Data records ->
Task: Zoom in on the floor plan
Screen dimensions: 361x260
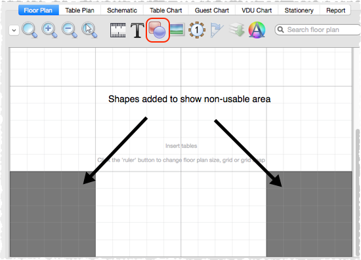Action: [x=49, y=30]
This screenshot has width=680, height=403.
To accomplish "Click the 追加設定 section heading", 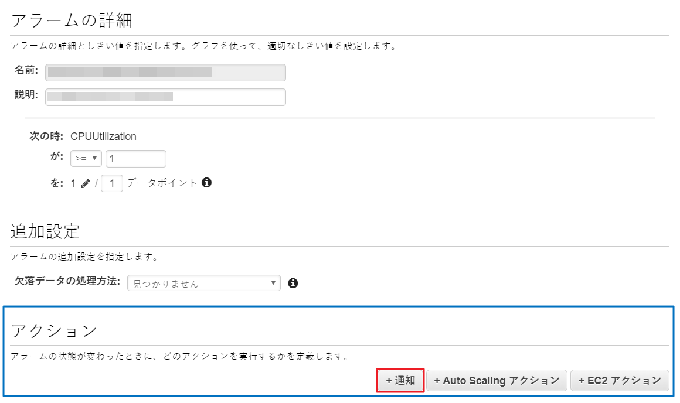I will click(x=45, y=231).
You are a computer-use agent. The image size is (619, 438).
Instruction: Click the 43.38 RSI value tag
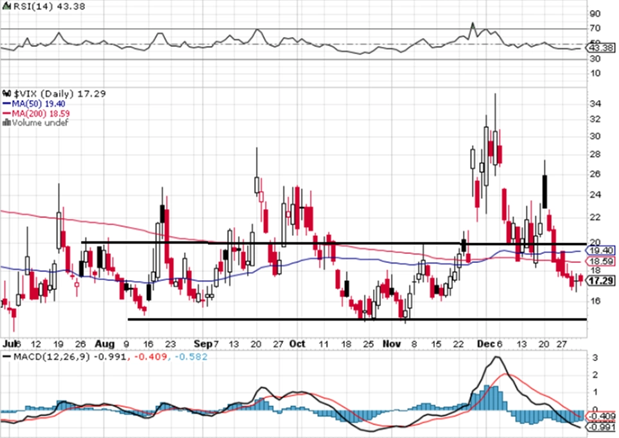600,48
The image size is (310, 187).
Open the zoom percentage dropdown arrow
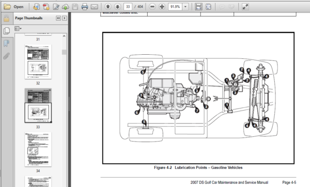point(185,7)
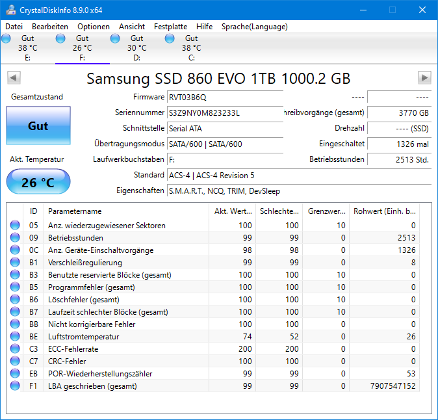Click the Firmware field RVT03B6Q
This screenshot has height=420, width=438.
225,98
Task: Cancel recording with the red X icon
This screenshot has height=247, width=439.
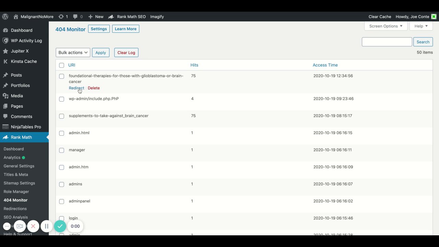Action: (x=33, y=226)
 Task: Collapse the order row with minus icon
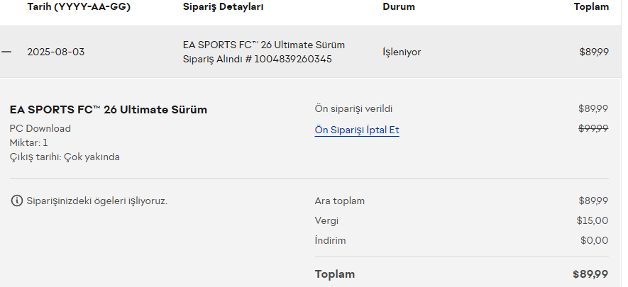click(x=6, y=52)
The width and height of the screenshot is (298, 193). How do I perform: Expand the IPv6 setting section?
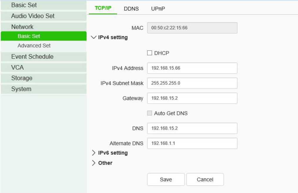click(94, 153)
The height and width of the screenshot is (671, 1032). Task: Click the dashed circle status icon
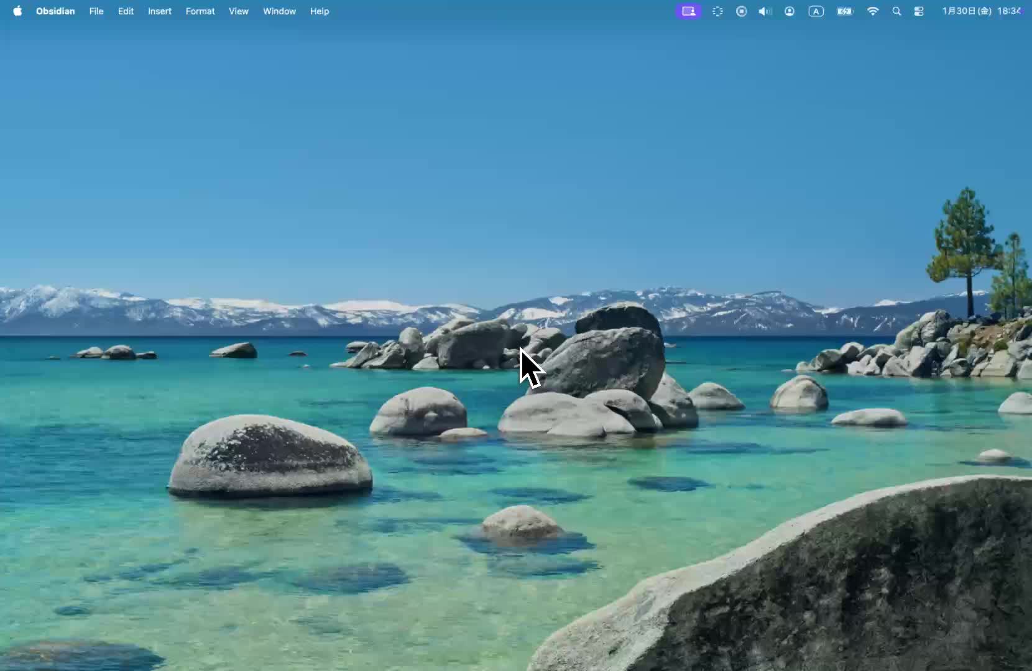coord(717,11)
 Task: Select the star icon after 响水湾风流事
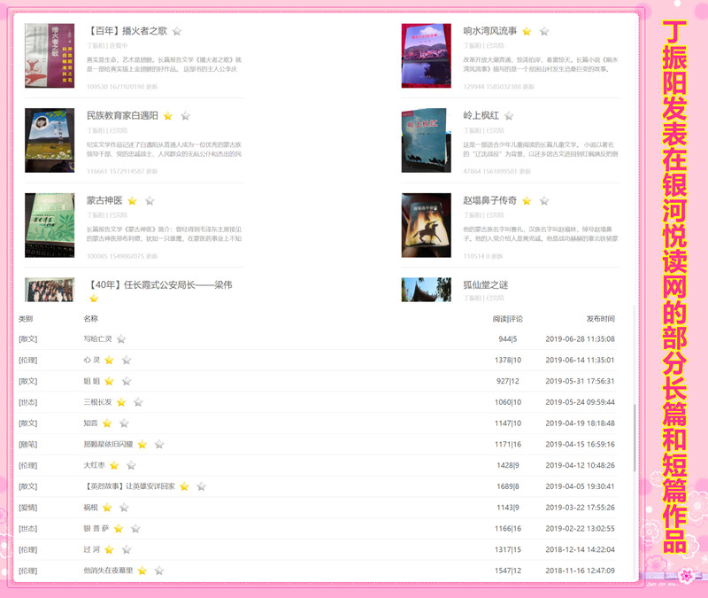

What to work on ->
The word to find is "size". Copy every line of the data that holds it.

Response area ->
You are a computer-use agent. The image size is (619, 438).
The image size is (310, 187).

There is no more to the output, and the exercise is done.